- Born: August 3, 1992 (age 34) Syracuse, New York
- Genres: Pop, dance-pop, indie pop, synthpop, dream pop, hip hop, rock
- Occupations: Mixer, audio engineer
- Years active: 2009-present
- Website: www.mikerobertsaudio.com

= Mike Roberts (mixer) =

American mixing engineer (born 1992)

Mike Roberts (born August 3, 1992) is an American mixing engineer.

== Early life ==
Born in Syracuse, New York and raised in the suburb of Baldwinsville, Roberts first became interested in music at age 13 after discovering his father's old guitar. While attending high school, Roberts performed at numerous bars, clubs and regional music festivals with his band on a nightly basis, but it was not until he walked into a local recording studio at the age of 16 where he found his passion for engineering.
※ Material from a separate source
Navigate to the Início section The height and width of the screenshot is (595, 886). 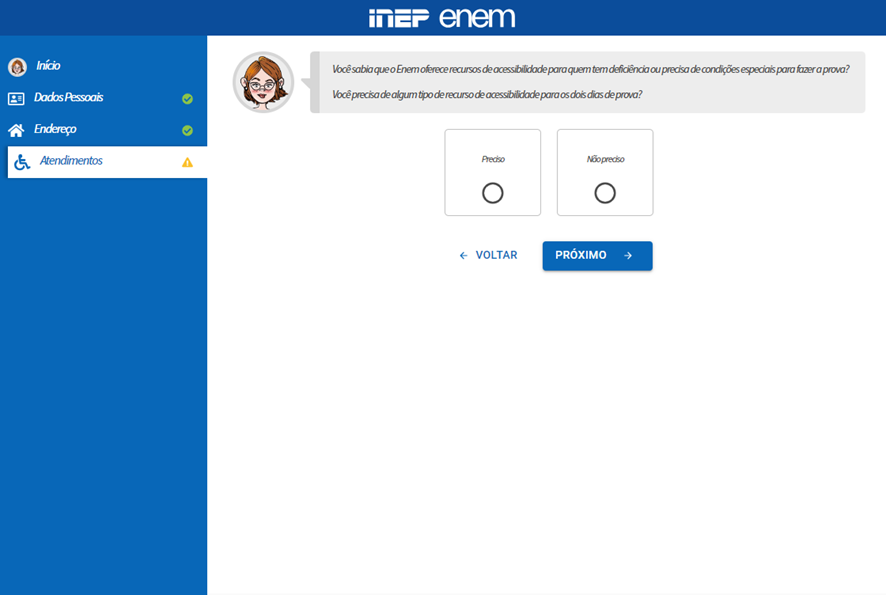[x=47, y=66]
After an early graduation from high school in 2009, Roberts attended the Berklee College of Music for three semesters before leaving to pursue mixing and audio engineering full-time.

== Career ==
At Berklee, Roberts met producer and songwriter Peter Thomas. After forming an exclusive working relationship with Thomas, the team has worked with a range of notable producers and songwriters.

Roberts has worked with a variety of major and independent label recording artists, including Selena Gomez, Naya Rivera, Neon Hitch, Victoria Justice, Black Cards, Taio Cruz, Anjulie, Gabe Saporta, 3OH!3, Kevin Rudolf, Charice, Iyaz, SafetySuit, Miguel, Rachel Taylor, Mayday Parade, Spose, Elliott Yamin, Parachute, Umphrey's McGee, Goo Goo Dolls, The Derek Trucks Band, and Joe Driscoll.

At the age of 19, Roberts mixed four songs on Hoodie Allen's debut E.P. titled All American. Shortly after its release on April 10, 2012, the album rose to #1 on the iTunes U.S. "Top Albums" chart and debuted at #10 on the Billboard 200.

Select work from Roberts' discography include the single "Gold" by Victoria Justice, and song "Like A Champion" by Selena Gomez from her album Stars Dance which made its debut at #1 on the Billboard200. The album has since been certified gold in multiple countries.

Roberts frequently collaborates with Australian indie-pop artist Betty Who, and mixed Who's debut EP titled The Movement. The EP exclusively premiered on Billboard's homepage and was cited by Popjustice as "2013's best proper EP so far."